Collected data
★ ★ ★
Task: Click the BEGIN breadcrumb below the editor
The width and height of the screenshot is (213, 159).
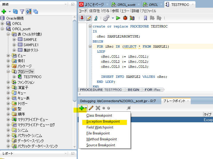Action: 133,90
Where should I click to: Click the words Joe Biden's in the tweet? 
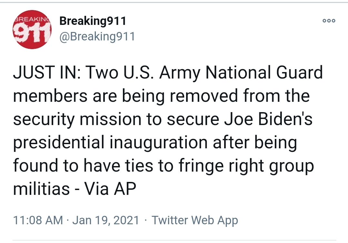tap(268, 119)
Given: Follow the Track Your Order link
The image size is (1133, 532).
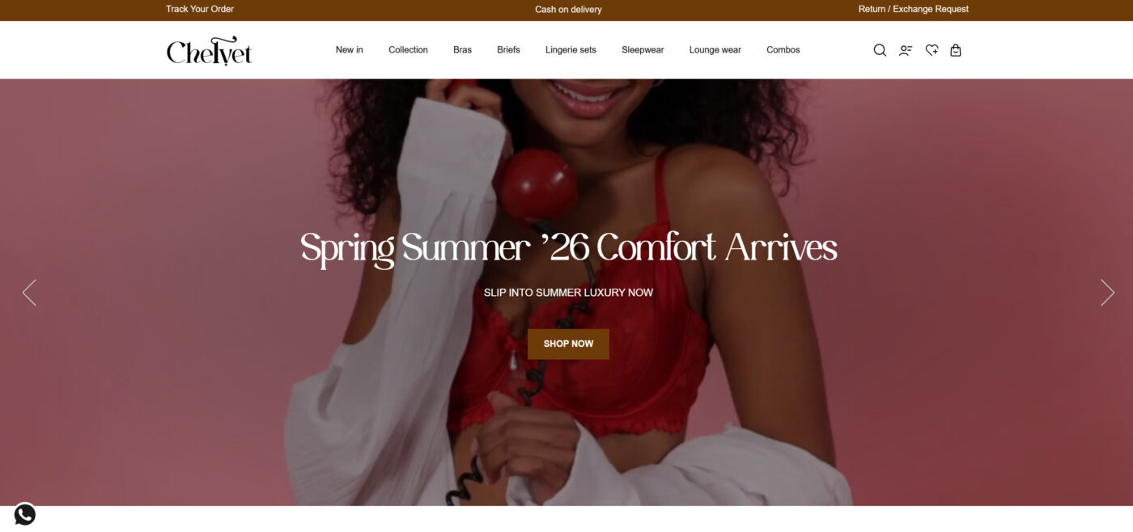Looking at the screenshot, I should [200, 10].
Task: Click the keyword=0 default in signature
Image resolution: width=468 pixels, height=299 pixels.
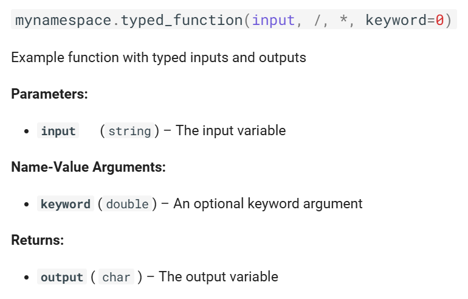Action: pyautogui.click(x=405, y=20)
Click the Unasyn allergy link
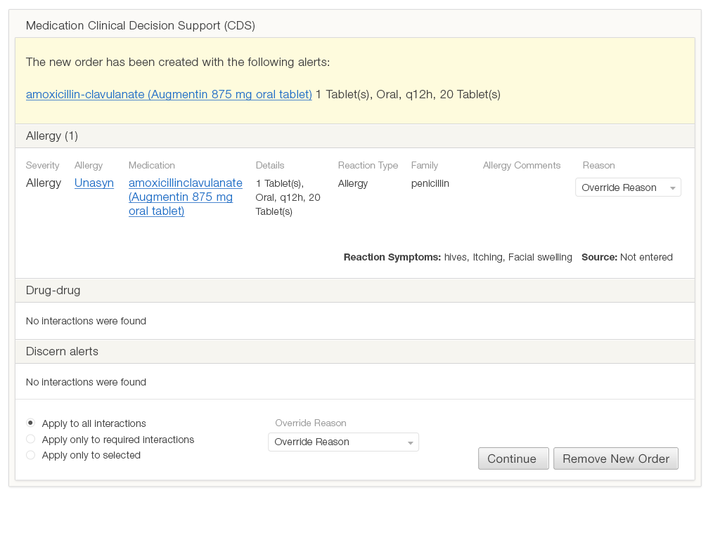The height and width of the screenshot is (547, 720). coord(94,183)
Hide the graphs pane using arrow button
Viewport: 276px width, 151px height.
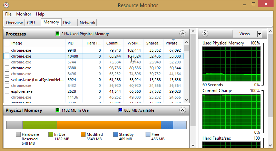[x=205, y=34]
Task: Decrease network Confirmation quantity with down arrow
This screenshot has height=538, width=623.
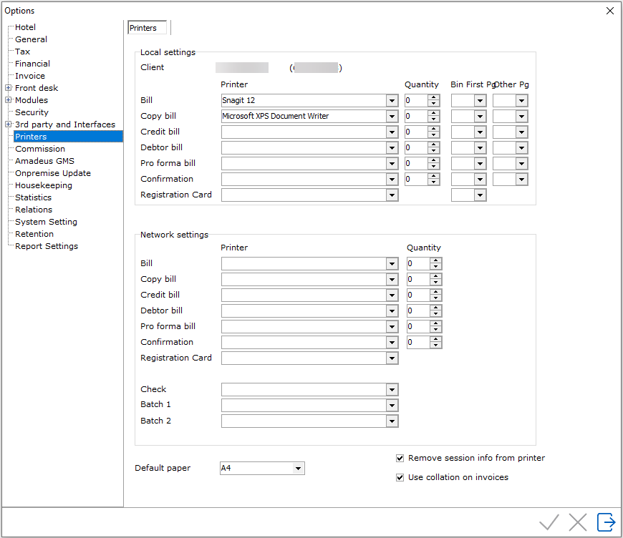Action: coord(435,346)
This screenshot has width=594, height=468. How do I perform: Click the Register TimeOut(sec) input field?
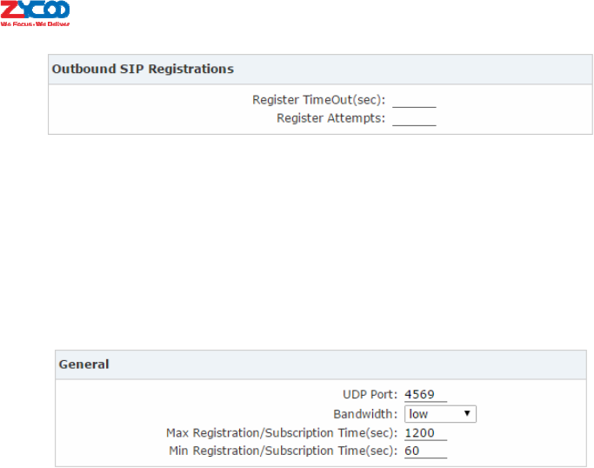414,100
★ ★ ★
## Problem to solve
Go through the records and copy each line with "Task" in it.

## Exercise response
Task: Click the BEGIN breadcrumb below the editor
Task: Click the keyword=0 default in signature
Task: Decrease network Confirmation quantity with down arrow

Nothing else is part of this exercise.